▸ Text excerpt
On a recent flight, the pilot suddenly began having chest pains, sweating, and was unable to continue flying. As often happens in these cases, a call went out to the passengers, asking if any medically trained personnel were on board.
Two nurses stepped forward as they dragged the pilot out of the cockpit. They went to work on the man who was clearly having an MI, edging toward complete arrest.
The nurses managed to start an IV, administer some drugs, and keep the patient stable until they could make an emergency landing. Would you step up to help someone in need if you were called on outside of the hospital setting?
Deciding to Help
You may feel like shrinking away when you see a person in need of medical attention. Some don’t want to get involved, some aren’t sure what the rules are, and some just don’t think it is any of their business.
Deciding to help is a personal decision. If you don’t feel comfortable working outside of the hospital setting, at least get someone to the scene that has experience with emergency medicine.
If you’re a pediatric nurse who happens to see a car wreck, you may think that you are not qualified to give help. In fact, you could help to stabilize the patients until the paramedics arrive and ensure that the patients make it to quality care.
When others in the community need medical help, our initial response is to jump in and be the nurses we are. However, you should consider a few issues before you make the decision to become involved, because it can get tricky for the nursing Good Samaritan.

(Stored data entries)
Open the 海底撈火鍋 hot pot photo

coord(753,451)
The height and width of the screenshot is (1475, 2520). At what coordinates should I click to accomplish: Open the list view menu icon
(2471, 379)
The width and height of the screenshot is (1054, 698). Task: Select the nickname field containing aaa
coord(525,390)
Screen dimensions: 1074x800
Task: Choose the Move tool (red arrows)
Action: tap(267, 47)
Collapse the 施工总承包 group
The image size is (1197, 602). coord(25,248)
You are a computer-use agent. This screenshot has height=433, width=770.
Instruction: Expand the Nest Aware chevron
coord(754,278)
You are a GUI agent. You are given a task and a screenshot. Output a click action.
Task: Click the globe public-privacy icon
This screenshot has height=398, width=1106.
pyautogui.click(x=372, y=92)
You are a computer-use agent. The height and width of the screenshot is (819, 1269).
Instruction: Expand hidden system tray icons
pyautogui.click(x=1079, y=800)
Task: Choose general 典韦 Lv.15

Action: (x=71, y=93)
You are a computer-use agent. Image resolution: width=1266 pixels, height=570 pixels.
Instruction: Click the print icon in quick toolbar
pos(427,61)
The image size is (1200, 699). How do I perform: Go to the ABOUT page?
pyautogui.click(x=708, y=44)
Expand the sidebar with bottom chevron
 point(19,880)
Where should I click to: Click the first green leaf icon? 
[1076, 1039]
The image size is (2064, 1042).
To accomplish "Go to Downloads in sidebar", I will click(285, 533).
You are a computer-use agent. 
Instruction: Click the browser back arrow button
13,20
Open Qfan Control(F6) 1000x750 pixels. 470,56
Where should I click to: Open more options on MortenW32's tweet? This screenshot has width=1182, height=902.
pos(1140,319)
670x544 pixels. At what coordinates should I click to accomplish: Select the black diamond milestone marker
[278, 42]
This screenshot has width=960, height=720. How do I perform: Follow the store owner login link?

▸ Task description
Reproduce the stretch of the article on nurses giving emergency help from "On a recent" through "the hospital setting?", substituting "captain" for each "pilot".

▸ Exercise answer
On a recent flight, the captain suddenly began having chest pains, sweating, and was unable to continue flying. As often happens in these cases, a call went out to the passengers, asking if any medically trained personnel were on board.
Two nurses stepped forward as they dragged the captain out of the cockpit. They went to work on the man who was clearly having an MI, edging toward complete arrest.
The nurses managed to start an IV, administer some drugs, and keep the patient stable until they could make an emergency landing. Would you step up to help someone in need if you were called on outside of the hospital setting?